Each entry that appears below should be restated word for word.

+ + + + +

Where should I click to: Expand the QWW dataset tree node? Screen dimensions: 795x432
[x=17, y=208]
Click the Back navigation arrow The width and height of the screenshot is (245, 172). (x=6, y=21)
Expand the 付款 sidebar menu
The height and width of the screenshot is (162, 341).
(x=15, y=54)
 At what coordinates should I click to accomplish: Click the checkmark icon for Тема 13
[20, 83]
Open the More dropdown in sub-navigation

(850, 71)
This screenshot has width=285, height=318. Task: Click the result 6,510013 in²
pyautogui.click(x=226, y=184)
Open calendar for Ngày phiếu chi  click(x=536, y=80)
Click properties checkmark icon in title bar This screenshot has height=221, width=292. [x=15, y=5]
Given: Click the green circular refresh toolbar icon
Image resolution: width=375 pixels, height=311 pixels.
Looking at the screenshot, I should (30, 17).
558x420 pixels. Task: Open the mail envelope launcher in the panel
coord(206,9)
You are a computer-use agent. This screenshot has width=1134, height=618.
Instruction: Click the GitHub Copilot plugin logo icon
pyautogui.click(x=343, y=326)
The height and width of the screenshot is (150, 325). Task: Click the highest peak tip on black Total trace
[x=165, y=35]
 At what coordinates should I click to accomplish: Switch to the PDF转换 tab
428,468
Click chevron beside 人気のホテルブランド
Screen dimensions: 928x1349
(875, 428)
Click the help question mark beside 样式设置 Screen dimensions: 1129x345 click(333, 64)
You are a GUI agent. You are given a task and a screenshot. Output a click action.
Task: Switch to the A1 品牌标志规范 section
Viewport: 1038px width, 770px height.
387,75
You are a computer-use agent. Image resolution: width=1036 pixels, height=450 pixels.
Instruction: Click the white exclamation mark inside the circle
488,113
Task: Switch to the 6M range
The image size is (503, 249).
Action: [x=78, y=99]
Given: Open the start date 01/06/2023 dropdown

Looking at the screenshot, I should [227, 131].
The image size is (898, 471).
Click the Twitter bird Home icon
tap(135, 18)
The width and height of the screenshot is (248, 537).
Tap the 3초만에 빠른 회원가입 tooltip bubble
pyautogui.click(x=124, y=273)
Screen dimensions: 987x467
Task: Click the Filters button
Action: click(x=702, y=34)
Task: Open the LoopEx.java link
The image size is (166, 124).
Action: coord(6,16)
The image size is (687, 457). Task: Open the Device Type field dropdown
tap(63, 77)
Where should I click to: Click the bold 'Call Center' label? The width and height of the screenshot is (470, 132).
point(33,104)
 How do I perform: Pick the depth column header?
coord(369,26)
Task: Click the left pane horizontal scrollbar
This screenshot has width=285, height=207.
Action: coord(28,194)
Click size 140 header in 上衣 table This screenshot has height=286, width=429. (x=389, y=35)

+ + + + +

▸ Answer to this exercise:
Where should I click to: Expand the QWW dataset tree node? Screen dimensions: 795x432
[x=17, y=208]
Click the Back navigation arrow The width and height of the screenshot is (245, 172). (x=6, y=21)
Expand the 付款 sidebar menu
The height and width of the screenshot is (162, 341).
(x=15, y=54)
 At what coordinates should I click to accomplish: Click the checkmark icon for Тема 13
[20, 83]
Open the More dropdown in sub-navigation

(850, 71)
This screenshot has width=285, height=318. Task: Click the result 6,510013 in²
pyautogui.click(x=226, y=184)
Open calendar for Ngày phiếu chi  click(x=536, y=80)
Click properties checkmark icon in title bar This screenshot has height=221, width=292. [x=15, y=5]
Given: Click the green circular refresh toolbar icon
Image resolution: width=375 pixels, height=311 pixels.
Looking at the screenshot, I should (30, 17).
558x420 pixels. Task: Open the mail envelope launcher in the panel
coord(206,9)
You are a computer-use agent. This screenshot has width=1134, height=618.
Instruction: Click the GitHub Copilot plugin logo icon
pyautogui.click(x=343, y=326)
The height and width of the screenshot is (150, 325). Task: Click the highest peak tip on black Total trace
[x=165, y=35]
 At what coordinates should I click to accomplish: Switch to the PDF转换 tab
428,468
Click chevron beside 人気のホテルブランド
Screen dimensions: 928x1349
(875, 428)
Click the help question mark beside 样式设置 Screen dimensions: 1129x345 click(333, 64)
You are a GUI agent. You are given a task and a screenshot. Output a click action.
Task: Switch to the A1 品牌标志规范 section
Viewport: 1038px width, 770px height.
387,75
You are a computer-use agent. Image resolution: width=1036 pixels, height=450 pixels.
Instruction: Click the white exclamation mark inside the circle
488,113
Task: Switch to the 6M range
The image size is (503, 249).
Action: [x=78, y=99]
Given: Open the start date 01/06/2023 dropdown

Looking at the screenshot, I should [227, 131].
The image size is (898, 471).
Click the Twitter bird Home icon
tap(135, 18)
The width and height of the screenshot is (248, 537).
Tap the 3초만에 빠른 회원가입 tooltip bubble
pyautogui.click(x=124, y=273)
Screen dimensions: 987x467
Task: Click the Filters button
Action: click(x=702, y=34)
Task: Open the LoopEx.java link
The image size is (166, 124).
Action: coord(6,16)
The image size is (687, 457). Task: Open the Device Type field dropdown
tap(63, 77)
Where should I click to: Click the bold 'Call Center' label? The width and height of the screenshot is (470, 132).
point(33,104)
 How do I perform: Pick the depth column header?
coord(369,26)
Task: Click the left pane horizontal scrollbar
This screenshot has width=285, height=207.
Action: coord(28,194)
Click size 140 header in 上衣 table This screenshot has height=286, width=429. (x=389, y=35)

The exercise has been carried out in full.